Exercise instructions:
Give back each entry exactly as written, apart from the pictures.
━━━━━ Supplied records ━━━━━
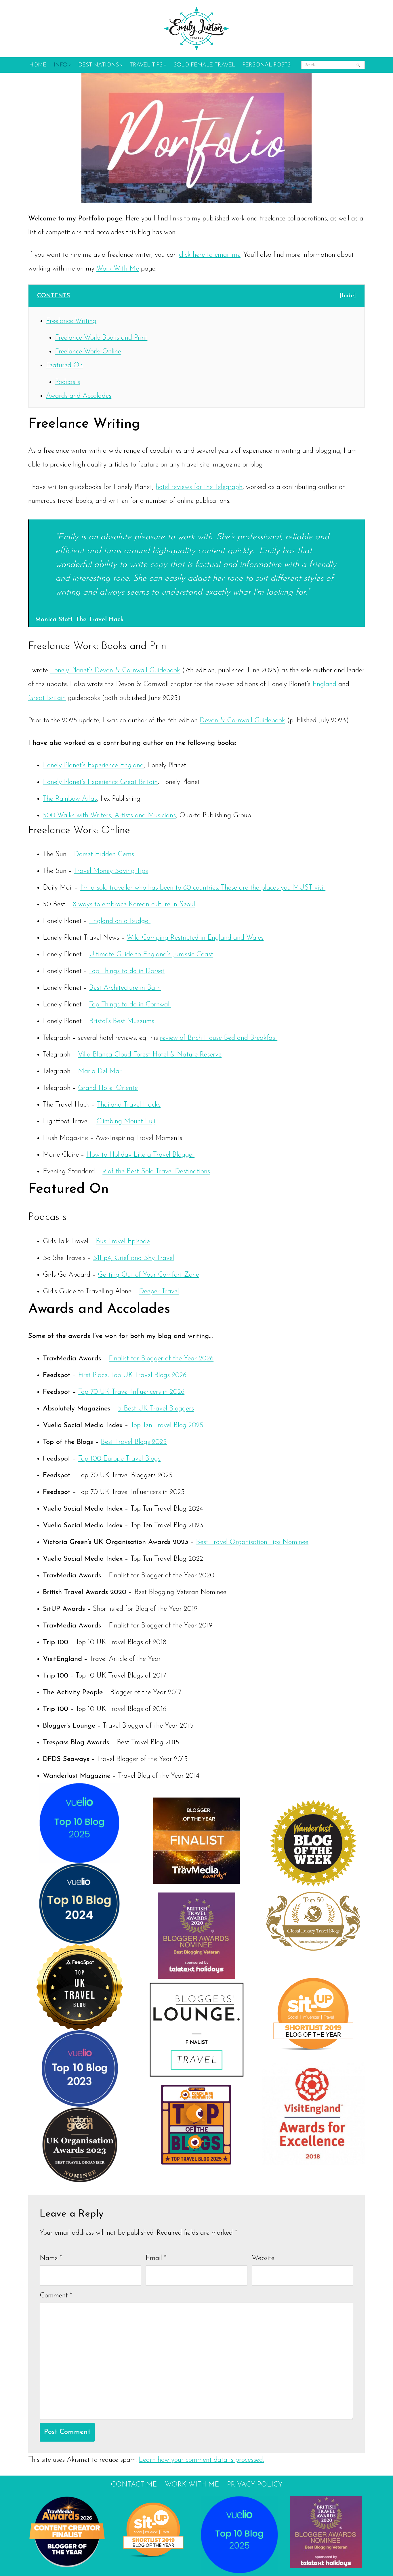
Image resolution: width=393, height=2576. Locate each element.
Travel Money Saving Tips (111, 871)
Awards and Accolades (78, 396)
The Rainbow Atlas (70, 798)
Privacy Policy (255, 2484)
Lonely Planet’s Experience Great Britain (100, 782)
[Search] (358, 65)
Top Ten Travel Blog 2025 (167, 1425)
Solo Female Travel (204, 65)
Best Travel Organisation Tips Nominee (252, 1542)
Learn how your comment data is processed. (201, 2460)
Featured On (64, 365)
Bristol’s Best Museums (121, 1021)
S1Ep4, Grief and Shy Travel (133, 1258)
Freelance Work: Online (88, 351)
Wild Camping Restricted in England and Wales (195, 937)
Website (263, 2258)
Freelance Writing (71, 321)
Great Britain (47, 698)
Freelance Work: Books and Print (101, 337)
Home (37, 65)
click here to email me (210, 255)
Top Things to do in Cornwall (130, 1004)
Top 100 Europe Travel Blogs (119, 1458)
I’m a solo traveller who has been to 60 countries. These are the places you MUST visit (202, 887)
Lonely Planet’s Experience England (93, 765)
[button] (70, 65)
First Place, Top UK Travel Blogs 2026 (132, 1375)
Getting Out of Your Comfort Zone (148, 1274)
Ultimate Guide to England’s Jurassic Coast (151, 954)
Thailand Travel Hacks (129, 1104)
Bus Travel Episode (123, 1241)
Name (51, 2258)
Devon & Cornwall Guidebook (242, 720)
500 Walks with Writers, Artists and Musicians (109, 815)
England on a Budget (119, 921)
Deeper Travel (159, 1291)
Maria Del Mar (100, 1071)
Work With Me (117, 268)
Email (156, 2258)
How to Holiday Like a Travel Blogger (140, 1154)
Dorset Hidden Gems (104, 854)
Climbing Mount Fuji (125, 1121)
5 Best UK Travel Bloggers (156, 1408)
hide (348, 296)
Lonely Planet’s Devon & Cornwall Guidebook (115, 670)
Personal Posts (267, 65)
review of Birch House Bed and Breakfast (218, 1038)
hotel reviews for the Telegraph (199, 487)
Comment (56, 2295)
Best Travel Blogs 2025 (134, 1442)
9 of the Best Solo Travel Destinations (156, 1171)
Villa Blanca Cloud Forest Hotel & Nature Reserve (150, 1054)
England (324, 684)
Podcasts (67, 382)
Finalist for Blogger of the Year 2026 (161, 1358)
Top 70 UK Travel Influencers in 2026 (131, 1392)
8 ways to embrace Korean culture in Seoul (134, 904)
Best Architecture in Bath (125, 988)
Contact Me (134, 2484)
━━━━━
Final answer:
Image resolution: width=393, height=2576. Locate each element.
Travel Money Saving Tips (111, 871)
Awards and Accolades (78, 396)
The Rainbow Atlas (70, 798)
Privacy Policy (255, 2484)
Lonely Planet’s Experience Great Britain (100, 782)
[Search] (358, 65)
Top Ten Travel Blog 2025 (167, 1425)
Solo Female Travel (204, 65)
Best Travel Organisation Tips Nominee (252, 1542)
Learn how your comment data is processed. (201, 2460)
Featured On (64, 365)
Bristol’s Best Museums (121, 1021)
S1Ep4, Grief and Shy Travel (133, 1258)
Freelance Work: Online (88, 351)
Wild Camping Restricted in England and Wales (195, 937)
Website (263, 2258)
Freelance Writing (71, 321)
Great Britain (47, 698)
Freelance Work: Books and Print (101, 337)
Home (37, 65)
click here to email me (210, 255)
Top Things to do in Cornwall (130, 1004)
Top 100 Europe Travel Blogs (119, 1458)
I’m a solo traveller who has been to 60 countries. These are the places you MUST visit (202, 887)
Lonely Planet’s Experience England (93, 765)
[button] (70, 65)
First Place, Top UK Travel Blogs 2026 (132, 1375)
Getting Out of Your Comfort Zone (148, 1274)
Ultimate Guide to England’s Jurassic Coast (151, 954)
Thailand Travel Hacks (129, 1104)
Bus Travel Episode (123, 1241)
Name (51, 2258)
Devon & Cornwall Guidebook (242, 720)
500 Walks with Writers, Artists and Musicians (109, 815)
England on a Budget (119, 921)
Deeper Travel (159, 1291)
Maria Del Mar (100, 1071)
Work With Me (117, 268)
Email (156, 2258)
How to Holiday Like a Travel Blogger (140, 1154)
Dorset Hidden Gems (104, 854)
Climbing Mount Fuji (125, 1121)
5 Best UK Travel Bloggers (156, 1408)
hide (348, 296)
Lonely Planet’s Devon & Cornwall Guidebook (115, 670)
Personal Posts (267, 65)
review of Birch House Bed and Breakfast (218, 1038)
hotel reviews for the Telegraph (199, 487)
Comment (56, 2295)
Best Travel Blogs 2025 (134, 1442)
9 of the Best Solo Travel Destinations (156, 1171)
Villa Blanca Cloud Forest Hotel & Nature Reserve (150, 1054)
England (324, 684)
Podcasts (67, 382)
Finalist for Blogger of the Year 2026 (161, 1358)
Top 70 UK Travel Influencers in 2026 (131, 1392)
8 ways to embrace Korean culture in Seoul (134, 904)
Best Architecture in Bath (125, 988)
Contact Me (134, 2484)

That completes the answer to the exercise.